**About this exercise**
The reply must consist of the lines from the first line of the records through the line containing "Kontakt (1206, 39)", copied exactly, with every picture omitted.

━━ Supplied records

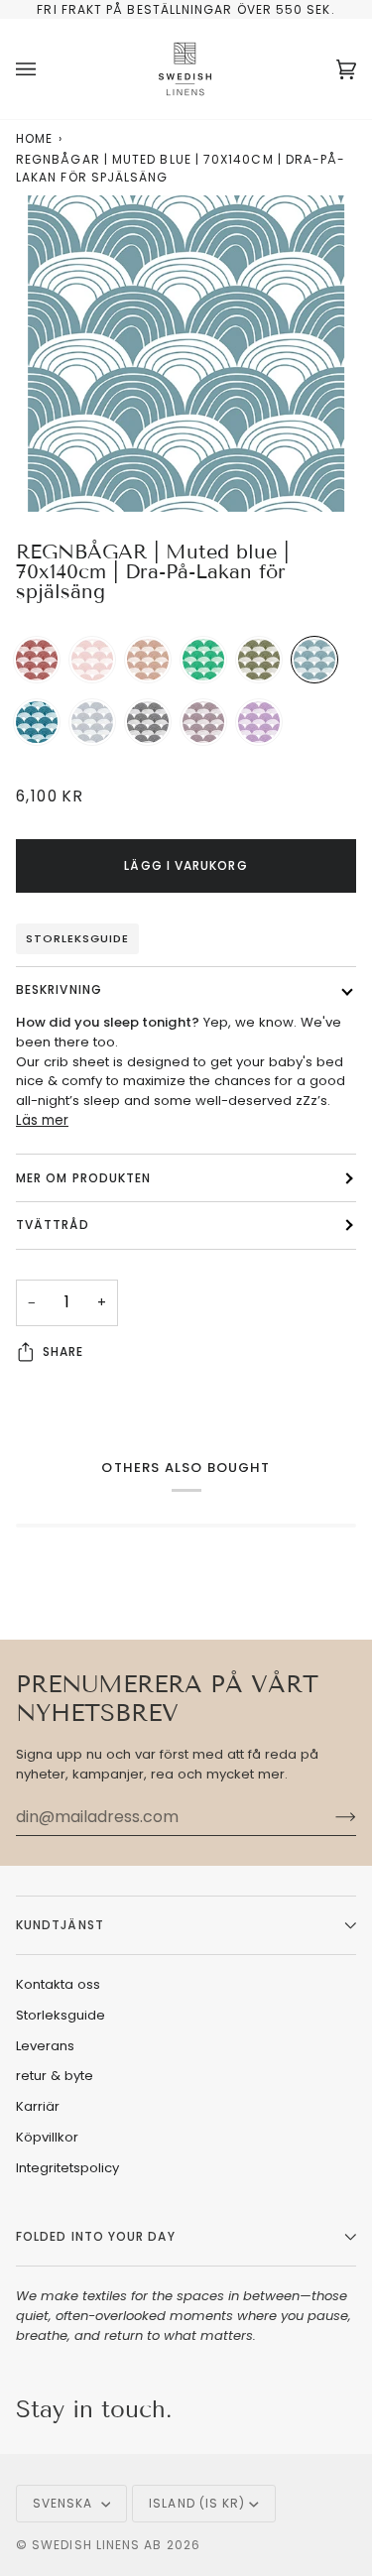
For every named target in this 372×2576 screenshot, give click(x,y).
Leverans (45, 2045)
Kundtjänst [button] (60, 1924)
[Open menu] (45, 69)
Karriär (38, 2106)
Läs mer (42, 1120)
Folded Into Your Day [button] (96, 2236)
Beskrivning (59, 989)
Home (34, 138)
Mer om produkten (83, 1177)
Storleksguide (77, 938)
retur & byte (54, 2075)
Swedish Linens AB (97, 2544)
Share (63, 1351)
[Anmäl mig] (330, 1817)
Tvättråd (52, 1224)
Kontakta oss (58, 1984)
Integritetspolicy (67, 2167)
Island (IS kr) (197, 2503)
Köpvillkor (47, 2137)
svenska (65, 2503)
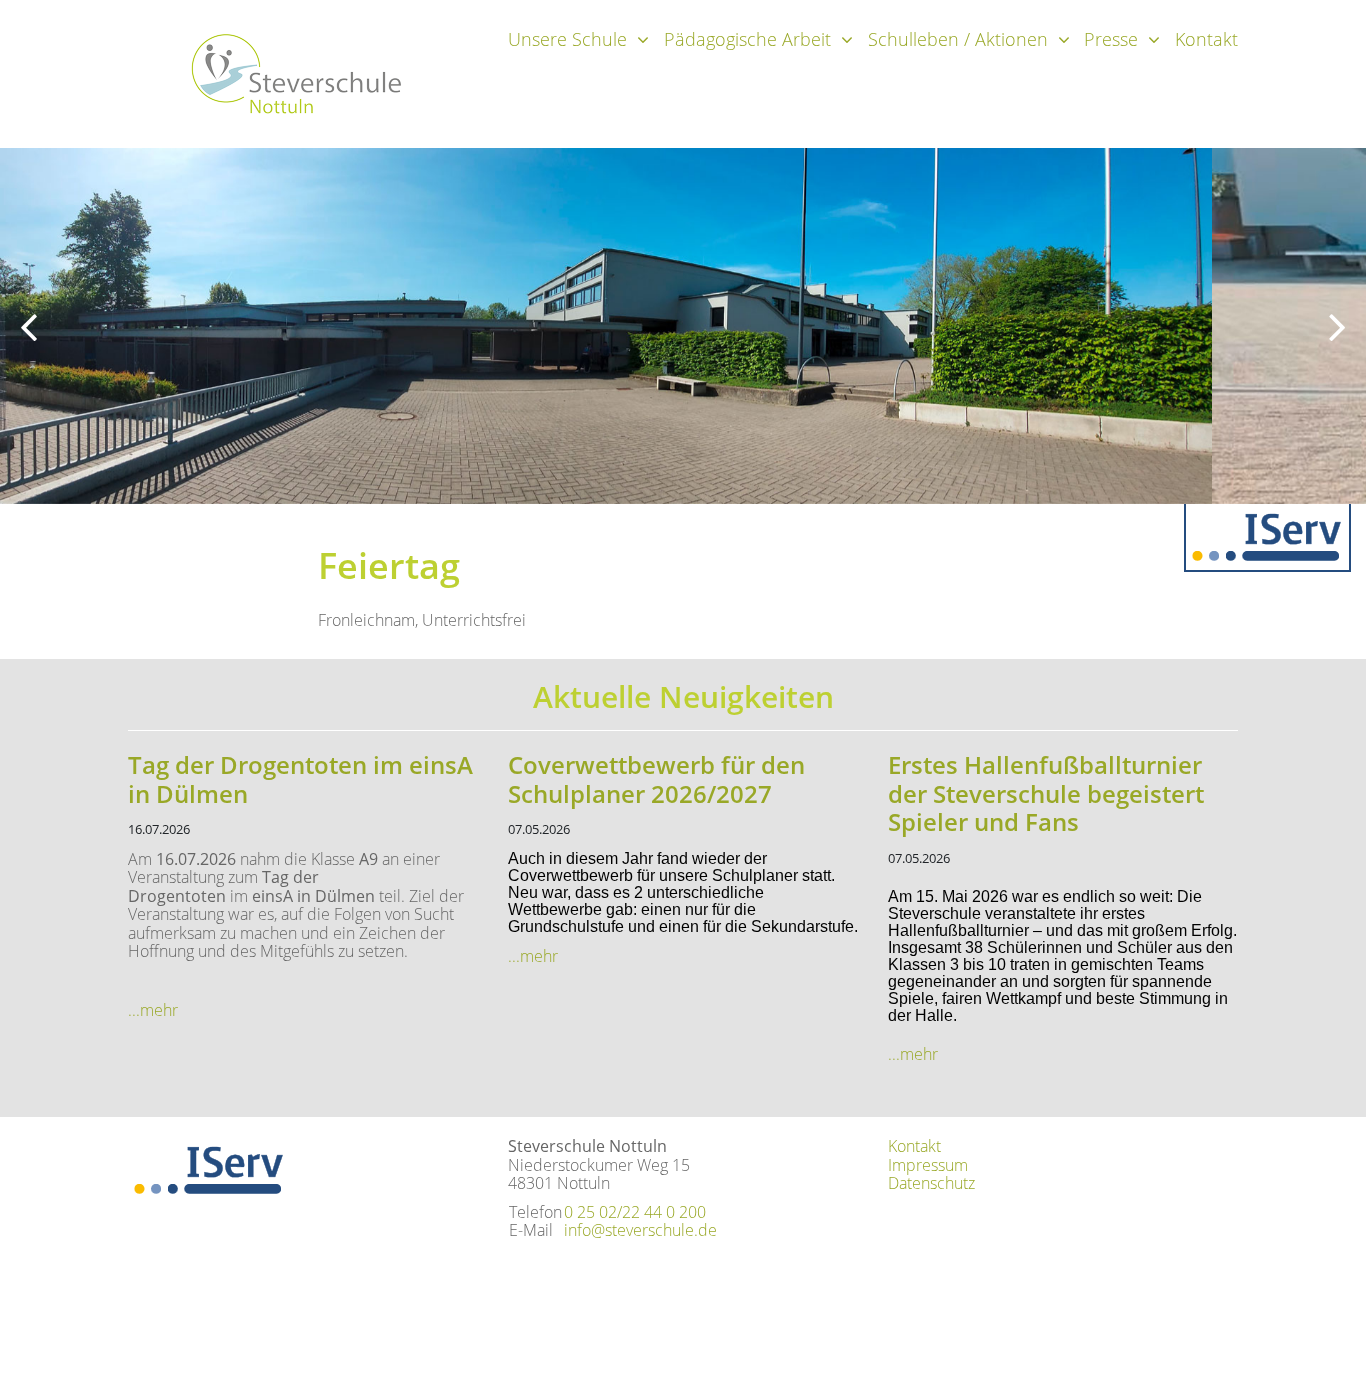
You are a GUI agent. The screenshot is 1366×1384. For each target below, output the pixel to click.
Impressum (928, 1165)
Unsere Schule (567, 39)
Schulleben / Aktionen (958, 39)
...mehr (153, 1010)
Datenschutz (931, 1183)
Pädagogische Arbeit (747, 39)
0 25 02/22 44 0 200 (635, 1212)
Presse (1111, 39)
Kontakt (1206, 39)
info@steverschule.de (640, 1230)
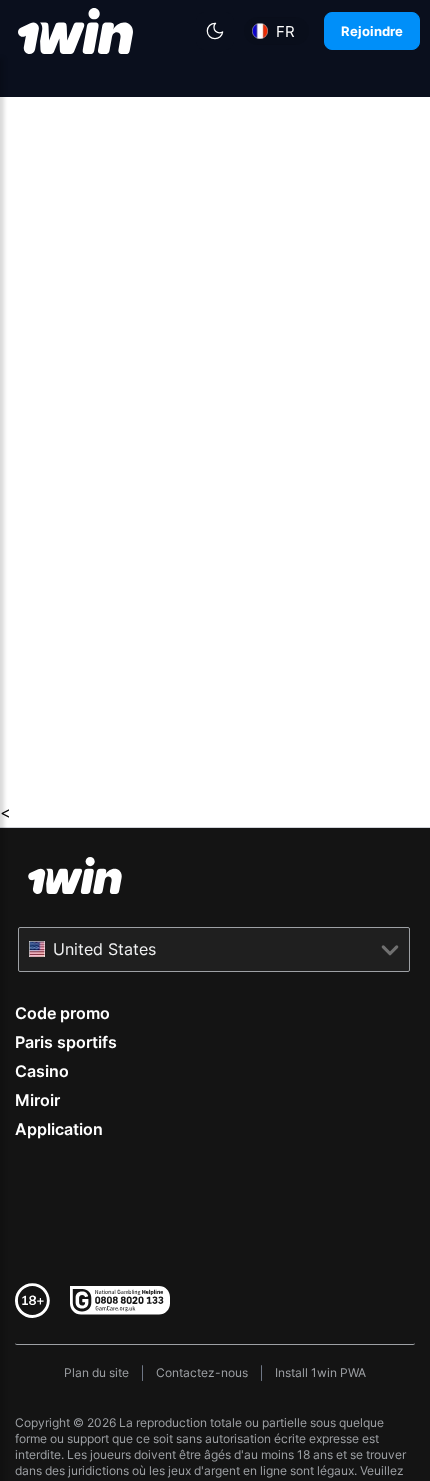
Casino (42, 1071)
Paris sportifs (66, 1042)
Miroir (37, 1100)
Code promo (62, 1013)
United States (104, 949)
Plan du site (96, 1372)
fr (285, 31)
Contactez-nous (202, 1372)
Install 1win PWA (320, 1372)
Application (59, 1129)
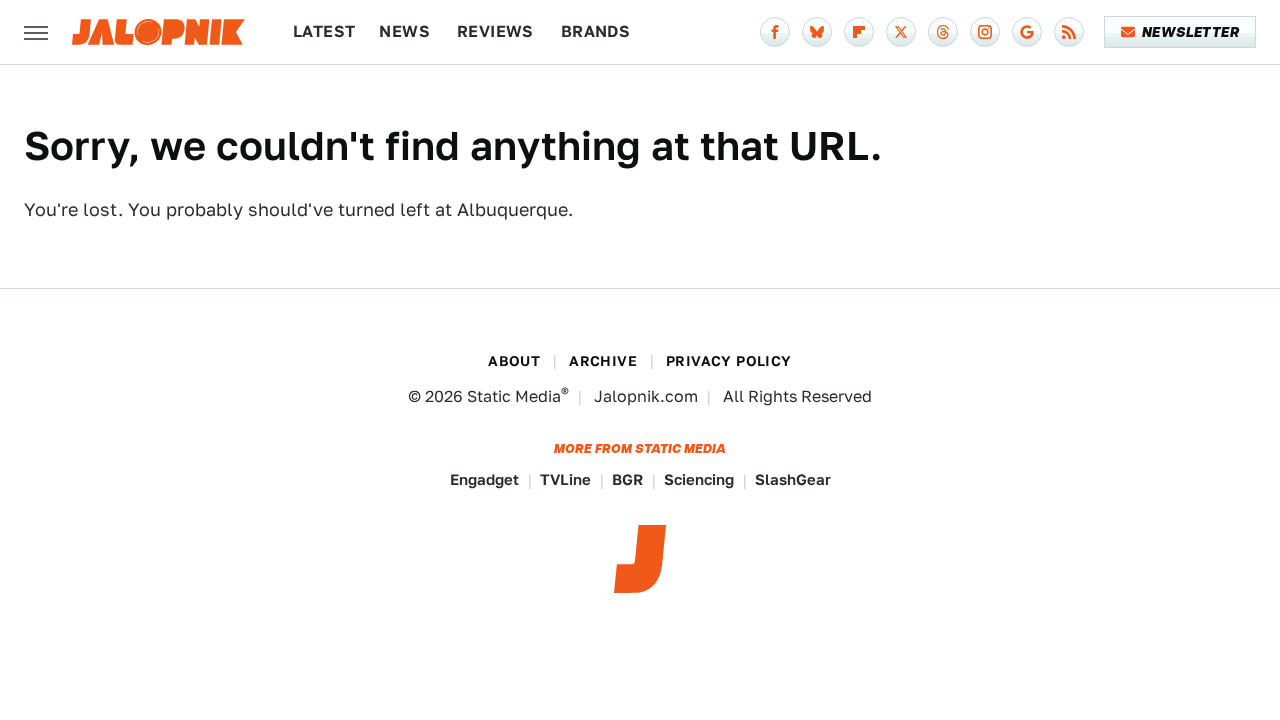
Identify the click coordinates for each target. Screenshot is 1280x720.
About (514, 361)
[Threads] (943, 32)
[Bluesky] (817, 32)
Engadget (484, 479)
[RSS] (1069, 32)
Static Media (514, 396)
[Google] (1027, 32)
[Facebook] (775, 32)
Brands (595, 31)
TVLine (565, 479)
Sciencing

━━━━

**Solved problem**
For every named target in this 372×2576 screenshot, give click(x,y).
Leverans (45, 2045)
Kundtjänst [button] (60, 1924)
[Open menu] (45, 69)
Karriär (38, 2106)
Läs mer (42, 1120)
Folded Into Your Day [button] (96, 2236)
Beskrivning (59, 989)
Home (34, 138)
Mer om produkten (83, 1177)
Storleksguide (77, 938)
retur & byte (54, 2075)
Swedish Linens AB (97, 2544)
Share (63, 1351)
[Anmäl mig] (330, 1817)
Tvättråd (52, 1224)
Kontakta oss (58, 1984)
Integritetspolicy (67, 2167)
Island (IS kr) (197, 2503)
Köpvillkor (47, 2137)
svenska (65, 2503)
You are a GUI agent. The screenshot is 1366×1384. For each target below, output the pixel to click.
Impressum (928, 1165)
Unsere Schule (567, 39)
Schulleben / Aktionen (958, 39)
...mehr (153, 1010)
Datenschutz (931, 1183)
Pädagogische Arbeit (747, 39)
0 25 02/22 44 0 200 (635, 1212)
Presse (1111, 39)
Kontakt (1206, 39)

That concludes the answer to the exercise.